◆ TEXT ◆
[START]

# Vintage Omega Automatic Geneve Dynamic



## swordfish767 (Feb 22, 2012)

Hi all, just decided to show you my Vintage Omega Automatic Geneve Dynamic.

I done my research, but still can not identify the caliber and the date of manufacture.What do you think about the dial?It looks original.........

I will appreciate your replies and comments.


----------



## zoki (Jan 9, 2012)

are these the same

Calibre Omega 1481

http://www.chrono24.com/de/search/index.htm?query=Omega+Automatic+Geneve+Dynamic&suchen=Suchen&dosearch=true&searchexplain=1&resultview=list

http://www.chrono24.com/de/omega/geneve-dynamic-automatic-raro-placcato-oro-braccialato--id1712935.htm

hope this helps


----------



## Roamer Man (May 25, 2011)

Date-wise, I remember lusting after one of these in 1968 (or maybe it was the girl wearing it?).


----------



## swordfish767 (Feb 22, 2012)

zoki said:


> are these the same
> 
> Calibre Omega 1481
> 
> ...


It is the same watch

Thank you


----------



## zoki (Jan 9, 2012)

glad to help


----------



## andyclient (Aug 1, 2009)

To be a 100% certain on date and calibre you need to take the movement out on Dynamics, which after removing the crystal and splitting the stem comes out the front you can then get the calibre number the serial no which will enable you to acurately date it and also enable you to get the case no which is very useful if ordering parts like a new crystal etc

cheers

Andy


----------



## swordfish767 (Feb 22, 2012)

andyclient said:


> To be a 100% certain on date and calibre you need to take the movement out on Dynamics, which after removing the crystal and splitting the stem comes out the front you can then get the calibre number the serial no which will enable you to acurately date it and also enable you to get the case no which is very useful if ordering parts like a new crystal etc
> 
> cheers
> 
> Andy


I am afraid of cracking the crystal and prefer to not open it.At the moment is in excellent condition and keeps good time.

Cheers


----------



## gaz64 (May 5, 2009)

swordfish767 said:


> andyclient said:
> 
> 
> > To be a 100% certain on date and calibre you need to take the movement out on Dynamics, which after removing the crystal and splitting the stem comes out the front you can then get the calibre number the serial no which will enable you to acurately date it and also enable you to get the case no which is very useful if ordering parts like a new crystal etc
> ...


Get all those details when you next get it serviced ... Oh and avoid front loaders


----------

[END]

◆ OBJECTIVE 1 ◆
Answer these questions using the thread.
(a) Which caliber does zoki suggest for the watch?
(b) In what year does Roamer Man remember lusting after one of these watches?
(c) What is swordfish767 afraid of cracking?

◆ RECORDED DATA ◆
[START]

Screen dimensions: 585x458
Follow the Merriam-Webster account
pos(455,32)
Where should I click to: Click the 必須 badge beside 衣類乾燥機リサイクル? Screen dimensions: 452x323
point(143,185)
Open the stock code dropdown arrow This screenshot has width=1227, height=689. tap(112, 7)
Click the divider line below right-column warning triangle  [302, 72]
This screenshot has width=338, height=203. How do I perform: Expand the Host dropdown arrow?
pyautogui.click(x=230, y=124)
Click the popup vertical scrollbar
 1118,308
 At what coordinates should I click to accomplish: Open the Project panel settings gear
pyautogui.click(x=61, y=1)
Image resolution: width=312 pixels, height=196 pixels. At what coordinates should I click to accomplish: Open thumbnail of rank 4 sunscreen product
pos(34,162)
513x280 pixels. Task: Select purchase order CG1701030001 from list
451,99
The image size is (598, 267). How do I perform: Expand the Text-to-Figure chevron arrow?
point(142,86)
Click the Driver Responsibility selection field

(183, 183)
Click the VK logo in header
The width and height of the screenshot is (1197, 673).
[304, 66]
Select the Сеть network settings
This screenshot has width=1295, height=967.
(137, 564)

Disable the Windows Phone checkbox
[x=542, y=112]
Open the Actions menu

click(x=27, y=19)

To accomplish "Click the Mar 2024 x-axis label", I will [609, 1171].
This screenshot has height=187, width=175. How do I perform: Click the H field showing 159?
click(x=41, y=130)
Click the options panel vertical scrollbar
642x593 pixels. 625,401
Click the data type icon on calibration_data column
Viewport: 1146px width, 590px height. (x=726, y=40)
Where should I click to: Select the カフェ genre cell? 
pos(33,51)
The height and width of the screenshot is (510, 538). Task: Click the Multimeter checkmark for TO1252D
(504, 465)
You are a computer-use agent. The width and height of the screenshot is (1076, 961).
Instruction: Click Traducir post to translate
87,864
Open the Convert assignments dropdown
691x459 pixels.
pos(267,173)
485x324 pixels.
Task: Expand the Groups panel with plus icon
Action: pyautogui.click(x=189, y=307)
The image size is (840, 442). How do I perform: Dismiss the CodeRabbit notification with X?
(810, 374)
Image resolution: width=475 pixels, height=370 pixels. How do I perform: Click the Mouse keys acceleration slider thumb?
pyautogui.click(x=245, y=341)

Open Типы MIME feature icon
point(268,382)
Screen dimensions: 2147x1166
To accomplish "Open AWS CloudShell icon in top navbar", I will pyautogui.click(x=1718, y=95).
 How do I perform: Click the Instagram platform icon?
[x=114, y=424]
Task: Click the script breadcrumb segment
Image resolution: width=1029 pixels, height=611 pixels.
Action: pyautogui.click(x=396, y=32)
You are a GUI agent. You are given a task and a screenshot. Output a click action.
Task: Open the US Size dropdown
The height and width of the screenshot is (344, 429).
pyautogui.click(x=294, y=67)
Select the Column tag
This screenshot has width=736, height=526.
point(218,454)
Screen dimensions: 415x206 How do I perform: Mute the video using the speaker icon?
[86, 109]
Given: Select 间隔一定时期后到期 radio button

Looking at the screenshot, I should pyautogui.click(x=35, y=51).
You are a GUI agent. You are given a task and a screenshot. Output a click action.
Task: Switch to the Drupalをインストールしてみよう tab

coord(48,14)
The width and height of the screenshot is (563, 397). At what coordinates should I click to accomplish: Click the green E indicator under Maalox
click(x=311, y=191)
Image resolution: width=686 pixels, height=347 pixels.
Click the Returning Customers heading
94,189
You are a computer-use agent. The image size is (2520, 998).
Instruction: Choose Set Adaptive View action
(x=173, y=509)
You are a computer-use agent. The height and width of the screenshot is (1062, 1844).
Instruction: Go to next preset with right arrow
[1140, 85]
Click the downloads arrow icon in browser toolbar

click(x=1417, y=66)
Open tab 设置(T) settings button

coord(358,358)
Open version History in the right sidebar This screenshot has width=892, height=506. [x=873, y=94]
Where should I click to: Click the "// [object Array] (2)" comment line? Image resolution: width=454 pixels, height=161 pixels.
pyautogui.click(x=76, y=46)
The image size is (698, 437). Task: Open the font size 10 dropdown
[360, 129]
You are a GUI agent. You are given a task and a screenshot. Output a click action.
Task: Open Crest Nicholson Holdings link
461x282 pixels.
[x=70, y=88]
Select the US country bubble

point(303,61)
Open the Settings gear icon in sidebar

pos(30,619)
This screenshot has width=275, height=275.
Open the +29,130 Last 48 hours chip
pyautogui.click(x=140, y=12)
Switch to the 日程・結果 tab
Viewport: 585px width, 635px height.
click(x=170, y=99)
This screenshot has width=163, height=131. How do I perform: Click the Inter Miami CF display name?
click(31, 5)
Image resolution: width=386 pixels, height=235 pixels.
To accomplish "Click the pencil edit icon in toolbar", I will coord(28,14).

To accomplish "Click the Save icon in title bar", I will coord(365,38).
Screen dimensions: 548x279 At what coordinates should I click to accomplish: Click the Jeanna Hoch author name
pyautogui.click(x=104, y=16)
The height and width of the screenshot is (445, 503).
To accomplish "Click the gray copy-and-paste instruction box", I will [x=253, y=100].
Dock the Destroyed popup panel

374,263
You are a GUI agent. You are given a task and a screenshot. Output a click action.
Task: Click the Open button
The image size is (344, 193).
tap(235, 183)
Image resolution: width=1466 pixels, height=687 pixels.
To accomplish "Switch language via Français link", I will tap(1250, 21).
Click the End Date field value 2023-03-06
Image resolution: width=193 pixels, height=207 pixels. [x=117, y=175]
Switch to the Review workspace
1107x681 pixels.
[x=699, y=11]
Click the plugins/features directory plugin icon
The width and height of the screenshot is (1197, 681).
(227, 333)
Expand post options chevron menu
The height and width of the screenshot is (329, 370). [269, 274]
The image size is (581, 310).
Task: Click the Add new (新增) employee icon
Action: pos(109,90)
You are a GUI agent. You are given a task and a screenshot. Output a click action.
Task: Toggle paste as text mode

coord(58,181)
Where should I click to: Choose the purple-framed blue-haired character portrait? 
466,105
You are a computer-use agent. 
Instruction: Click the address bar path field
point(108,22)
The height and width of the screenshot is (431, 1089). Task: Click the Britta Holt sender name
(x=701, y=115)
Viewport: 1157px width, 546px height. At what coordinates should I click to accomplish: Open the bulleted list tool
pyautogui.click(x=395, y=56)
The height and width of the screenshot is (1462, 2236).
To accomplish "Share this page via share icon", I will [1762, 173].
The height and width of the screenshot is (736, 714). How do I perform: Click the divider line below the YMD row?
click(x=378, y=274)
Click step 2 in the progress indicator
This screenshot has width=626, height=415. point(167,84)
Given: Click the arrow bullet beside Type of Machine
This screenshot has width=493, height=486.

[END]

◆ OBJECTIVE 2 ◆
In the records, swap "Click the" for "Press the" in the lines that begin at the line containing "Click the options panel vertical scrollbar" and end after the line containing "point(268,382)". Return only those lines, with everything else unchanged.

◆ FULL RESPONSE 1 ◆
(a) Calibre Omega 1481
(b) 1968
(c) The crystal

◆ FULL RESPONSE 2 ◆
Press the options panel vertical scrollbar
642x593 pixels. 625,401
Press the data type icon on calibration_data column
Viewport: 1146px width, 590px height. (x=726, y=40)
Where should I click to: Select the カフェ genre cell? 
pos(33,51)
The height and width of the screenshot is (510, 538). Task: Press the Multimeter checkmark for TO1252D
(504, 465)
You are a computer-use agent. The width and height of the screenshot is (1076, 961).
Instruction: Click Traducir post to translate
87,864
Open the Convert assignments dropdown
691x459 pixels.
pos(267,173)
485x324 pixels.
Task: Expand the Groups panel with plus icon
Action: pyautogui.click(x=189, y=307)
The image size is (840, 442). How do I perform: Dismiss the CodeRabbit notification with X?
(810, 374)
Image resolution: width=475 pixels, height=370 pixels. How do I perform: Press the Mouse keys acceleration slider thumb?
pyautogui.click(x=245, y=341)

Open Типы MIME feature icon
point(268,382)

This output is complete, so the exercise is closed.